Kitchen Sink Artists

 Although I have explored the meaning of the kitchen sink dramas within my essay it is key to acknowledge where the term was coined with the painters of the 1950's. 

The Tate describes the movement as; 

John Bratby 
The term was originally used as the title of an article by the critic David Sylvester in the December 1954 issue of the journal Encounter.

 The article discussed the work of the realist artists known as the Beaux Arts Quartet, John Bratby, Derrick Greaves, Edward Middleditch and Jack Smith. Sylvester wrote that their work ‘takes us back from the studio to the kitchen’ and described their subjects as: ‘An inventory which includes every kind of food and drink, every utensil and implement, the usual plain furniture and even the babies’ nappies on the line. Everything but the kitchen sink – the kitchen sink too.’ Sylvester also emphasised that these kitchens were ones ‘in which ordinary people cooked ordinary food and doubtless lived their ordinary lives’.

From Sylvester's term it was then applied to artists of all genres, painters, writers and actors if they were concerned with the day-to-day and the mundane then they were part of the kitchen sink movement.

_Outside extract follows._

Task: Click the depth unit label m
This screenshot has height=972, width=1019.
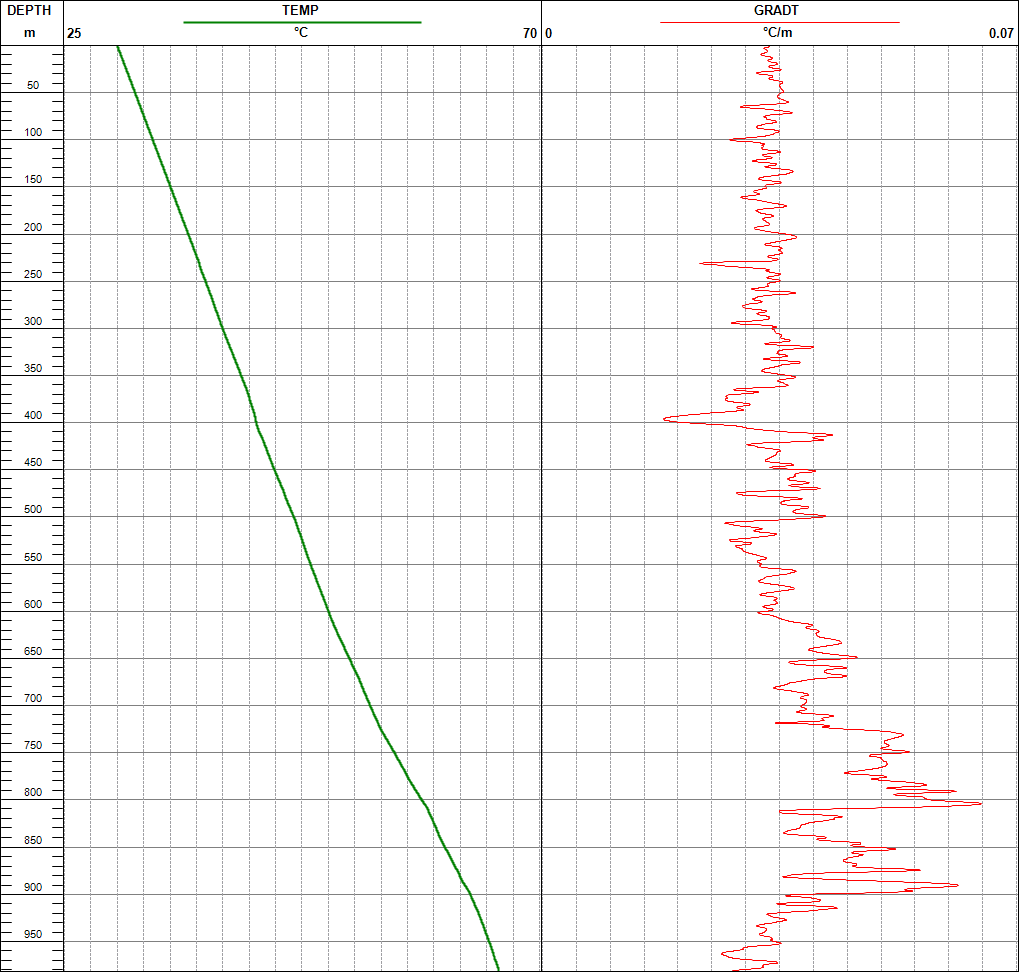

I feel although the works of these artists were generally quite political and sought to portray the conditions many of them had grown up in and couldn't escape as an aspect of being working-class the movement offers, for me especially, a comfort in something that is seen as valuable such as art and film but at the same time relatable. 

Within my work it is essential that it reaches a working-class audience where they can see themselves within one of the scenes, disregarding any political or educational views it should be accessible to everyone. I have found within most films, literature and art there seems to be a standard of education needed to understand and access the information, this is something I want to avoid completely within my work and why I am inspired by the kitchen sink movement because it is for the people and for the working-classes as well as being appreciated from a traditionally 'higher brow' culture.